Search code examples
.netregexlookbehindregex-lookaroundsbalancing-groups

match regex with variable length look-behind of a word and variable length negative look-behind of another word?


I have a regular expression that captures a pattern A only if it the string contains a pattern B somewhere before A.

Let's say, for the sake of simplicity, that A is \b\d{3}\b (i.e. three digits) and B is the word "foo".

Therefore the Regex I have is (?<=\b(?:foo)\b.*?)(?<A>\b\d{3}\b).

(?<=               # look-behind
    \b(?:foo)\b    # pattern B
    .*?            # variable length
)
(?<A>\b\d{3}\b)    # pattern A

For example, for the string

"foo text 111, 222 and not bar something 333 but foo 444 and better 555"

it captures

(111, 222, 333, 444, 555)

I got a new requirement and now I have to exclude the captures that are preceded by pattern C, lets say that C is the word "bar". What I want to build is a regex that expresses

(?<=               # look-behind
    \b(?:foo)\b    # pattern B
    ???????????    # anything that does not contains pattern C
)
(?<A>\b\d{3}\b)    # pattern A

So, in the example string I will have to capture

(111, 222, 444, 555)

Of course something like (?<=\b(?:foo)\b.*?)(?<!\b(?:bar)\b.*?)(?<A>\b\d{3}\b)

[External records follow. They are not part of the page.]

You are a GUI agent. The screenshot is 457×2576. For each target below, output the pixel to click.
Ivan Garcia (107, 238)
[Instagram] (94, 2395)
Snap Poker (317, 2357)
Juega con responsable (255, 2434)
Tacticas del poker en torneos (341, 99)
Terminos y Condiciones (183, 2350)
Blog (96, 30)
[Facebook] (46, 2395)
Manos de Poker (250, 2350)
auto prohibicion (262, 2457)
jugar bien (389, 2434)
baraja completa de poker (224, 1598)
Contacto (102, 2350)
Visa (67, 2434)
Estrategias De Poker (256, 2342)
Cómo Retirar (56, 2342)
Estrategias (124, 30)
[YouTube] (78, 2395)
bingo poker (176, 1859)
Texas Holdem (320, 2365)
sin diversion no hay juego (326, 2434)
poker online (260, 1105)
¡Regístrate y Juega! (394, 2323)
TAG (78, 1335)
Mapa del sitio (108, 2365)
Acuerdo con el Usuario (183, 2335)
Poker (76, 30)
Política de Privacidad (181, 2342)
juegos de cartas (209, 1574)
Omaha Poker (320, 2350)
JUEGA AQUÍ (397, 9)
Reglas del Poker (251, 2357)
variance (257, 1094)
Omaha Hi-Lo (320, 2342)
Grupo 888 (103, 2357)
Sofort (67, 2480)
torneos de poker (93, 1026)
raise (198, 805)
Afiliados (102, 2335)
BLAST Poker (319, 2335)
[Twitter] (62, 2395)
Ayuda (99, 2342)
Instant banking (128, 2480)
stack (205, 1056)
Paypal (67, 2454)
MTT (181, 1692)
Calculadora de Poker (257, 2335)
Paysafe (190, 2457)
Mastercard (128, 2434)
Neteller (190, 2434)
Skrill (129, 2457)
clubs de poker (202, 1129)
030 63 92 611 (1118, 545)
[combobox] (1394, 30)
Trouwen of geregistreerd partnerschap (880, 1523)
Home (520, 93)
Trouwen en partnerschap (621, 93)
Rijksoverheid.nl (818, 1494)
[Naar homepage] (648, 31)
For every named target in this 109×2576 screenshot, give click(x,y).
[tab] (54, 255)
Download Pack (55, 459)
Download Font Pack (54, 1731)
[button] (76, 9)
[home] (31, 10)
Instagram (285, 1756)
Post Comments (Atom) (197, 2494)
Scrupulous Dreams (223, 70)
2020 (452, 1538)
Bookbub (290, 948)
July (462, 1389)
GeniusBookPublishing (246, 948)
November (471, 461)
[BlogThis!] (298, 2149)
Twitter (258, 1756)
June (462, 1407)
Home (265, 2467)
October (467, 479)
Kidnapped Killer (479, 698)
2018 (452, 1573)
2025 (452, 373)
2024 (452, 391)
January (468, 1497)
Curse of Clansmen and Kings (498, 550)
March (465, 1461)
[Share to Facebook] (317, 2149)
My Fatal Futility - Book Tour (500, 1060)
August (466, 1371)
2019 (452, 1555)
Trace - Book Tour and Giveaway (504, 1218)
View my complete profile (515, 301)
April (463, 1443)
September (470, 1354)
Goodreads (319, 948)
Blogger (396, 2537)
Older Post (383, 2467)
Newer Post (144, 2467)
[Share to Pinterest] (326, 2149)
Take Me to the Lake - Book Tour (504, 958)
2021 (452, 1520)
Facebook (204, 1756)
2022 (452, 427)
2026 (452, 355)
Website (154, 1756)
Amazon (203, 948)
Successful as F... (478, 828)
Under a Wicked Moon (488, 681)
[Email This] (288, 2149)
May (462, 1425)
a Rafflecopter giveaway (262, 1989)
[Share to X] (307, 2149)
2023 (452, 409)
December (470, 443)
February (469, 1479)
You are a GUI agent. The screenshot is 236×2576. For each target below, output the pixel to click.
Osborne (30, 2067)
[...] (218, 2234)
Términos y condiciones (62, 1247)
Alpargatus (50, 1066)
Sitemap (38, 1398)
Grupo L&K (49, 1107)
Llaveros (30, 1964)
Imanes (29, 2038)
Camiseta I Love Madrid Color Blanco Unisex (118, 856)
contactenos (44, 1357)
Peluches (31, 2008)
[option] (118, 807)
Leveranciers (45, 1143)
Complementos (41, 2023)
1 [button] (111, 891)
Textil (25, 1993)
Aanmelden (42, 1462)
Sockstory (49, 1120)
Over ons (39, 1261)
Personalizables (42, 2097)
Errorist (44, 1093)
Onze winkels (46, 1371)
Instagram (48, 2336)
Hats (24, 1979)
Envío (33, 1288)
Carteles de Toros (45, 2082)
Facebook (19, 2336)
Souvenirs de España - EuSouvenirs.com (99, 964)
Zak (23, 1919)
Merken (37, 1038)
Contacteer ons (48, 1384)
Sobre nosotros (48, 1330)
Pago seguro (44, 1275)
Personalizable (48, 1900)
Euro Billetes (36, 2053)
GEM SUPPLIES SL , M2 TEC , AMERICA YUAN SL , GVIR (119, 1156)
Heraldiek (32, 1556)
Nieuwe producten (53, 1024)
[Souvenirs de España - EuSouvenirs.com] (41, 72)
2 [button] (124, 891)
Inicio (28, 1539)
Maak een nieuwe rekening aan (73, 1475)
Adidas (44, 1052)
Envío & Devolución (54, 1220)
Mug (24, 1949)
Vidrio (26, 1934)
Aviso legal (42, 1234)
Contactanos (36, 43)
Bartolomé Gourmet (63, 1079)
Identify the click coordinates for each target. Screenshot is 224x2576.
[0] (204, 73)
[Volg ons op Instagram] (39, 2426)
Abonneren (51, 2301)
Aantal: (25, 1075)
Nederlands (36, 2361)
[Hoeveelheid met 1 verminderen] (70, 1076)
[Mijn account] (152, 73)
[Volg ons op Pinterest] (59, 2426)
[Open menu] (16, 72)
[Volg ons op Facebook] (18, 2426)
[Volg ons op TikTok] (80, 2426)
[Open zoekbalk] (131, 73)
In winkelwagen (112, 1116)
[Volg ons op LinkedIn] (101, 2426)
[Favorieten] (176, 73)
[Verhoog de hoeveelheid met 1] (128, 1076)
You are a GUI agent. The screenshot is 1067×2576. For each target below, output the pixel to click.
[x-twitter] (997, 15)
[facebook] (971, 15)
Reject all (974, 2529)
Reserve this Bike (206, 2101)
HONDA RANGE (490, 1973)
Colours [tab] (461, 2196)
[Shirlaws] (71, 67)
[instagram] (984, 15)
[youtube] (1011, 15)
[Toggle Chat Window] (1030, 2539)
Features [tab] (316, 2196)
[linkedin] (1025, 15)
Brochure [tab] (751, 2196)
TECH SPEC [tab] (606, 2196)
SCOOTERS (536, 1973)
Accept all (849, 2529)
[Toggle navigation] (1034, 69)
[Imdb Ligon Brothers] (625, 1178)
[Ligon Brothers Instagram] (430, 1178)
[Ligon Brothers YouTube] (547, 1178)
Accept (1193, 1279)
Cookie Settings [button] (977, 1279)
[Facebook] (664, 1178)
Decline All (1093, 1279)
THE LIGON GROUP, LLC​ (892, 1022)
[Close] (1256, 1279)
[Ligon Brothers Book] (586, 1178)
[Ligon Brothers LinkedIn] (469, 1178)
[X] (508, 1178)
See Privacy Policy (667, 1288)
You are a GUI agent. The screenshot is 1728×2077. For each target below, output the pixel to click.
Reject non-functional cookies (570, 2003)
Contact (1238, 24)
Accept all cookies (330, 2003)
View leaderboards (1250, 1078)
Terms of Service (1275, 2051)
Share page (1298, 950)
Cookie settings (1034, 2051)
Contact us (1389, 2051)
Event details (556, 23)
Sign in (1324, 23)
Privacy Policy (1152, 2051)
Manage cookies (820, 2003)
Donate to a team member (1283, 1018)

(?<=               # look-behind
    \b(?:foo)\b    # pattern B
    .*?
)
(?<!               # negative look-behind
    \b(?:bar)\b    # pattern C
    .*?
)
(?<A>\b\d{3}\b)    # pattern A

will not work as it will exclude everything after the first appearance of "bar" and the capture will be

(111, 222)

The regex (?<=\b(?:foo)\b(?!.*?(?:\bbar\b)).*?)(?<A>\b\d{3}\b)

(?<=                     # look-behind
    \b(?:foo)\b          # pattern B
    (?!                  # negative lookahead
        .*?              # variable lenght
        (?:\bbar\b)      # pattern C
    )
    .*?                  # variable lenght
)
(?<A>\b\d{3}\b)          # pattern A

will not work either because for the first "foo" in my test string, it will always find the "bar" as a suffix and it will only capture

(444, 55)

So far, using Conditional Matching of Expressions and (now) knowing that while inside a lookbehind, .net matches and captures from the right to the left, I was able to create the following regex (?<=(?(C)(?!)| (?:\bfoo\b))(?:(?<!\bbar)\s|(?<C>\bbar\s)|[^\s])*)(?<A>\b\d{3}\b)

(?<=                     # look-behind
    (?(C)                # if capture group C is not empty
        (?!)             # fail (pattern C was found)
        |                # else
        (?:\bfoo\b)      # pattern B
    )
    (?:
        (?<!\bbar)\s     # space not preceeded by pattern C (consume the space)
        |
        (?<C>\bbar\s)    # pattern C followed by space (capture in capture group C)
        |
        [^\s]            # anything but space (just consume)
    )*                   # repeat as needed
)
(?<A>\b\d{3}\b)          # pattern A

which works but is too complex as the patters A, B and C are a lot more complex that the examples I have posted here.

Is it possible to simplify this regex? Maybe using balancing groups?


Solution

  • One simple option is very similar to Casimir et Hippolyte's second pattern:

    foo(?>(?<A>\b\d{3}\b)|(?!bar).)+
    
    • Start with foo
    • (?>|(?!bar).)+ - Stop matching if you've seen bar.
    • (?<A>\b\d{3}\b) and capture all A's that you see along the way.
    • Atomic group (?>) isn't necessary in this case, backtracking wouldn't mess this up either way.

    Working example

    Similarly, it can be converted to a lookbehind:

    (?<=foo(?:(?!bar).)*?)(?<A>\b\d{3}\b)
    

    This has the benefit of matching only the numbers. The lookbehind asserts there is a foo before A, but there isn't an bar.
    Working example

    Both of these assume B and C are somewhat simple.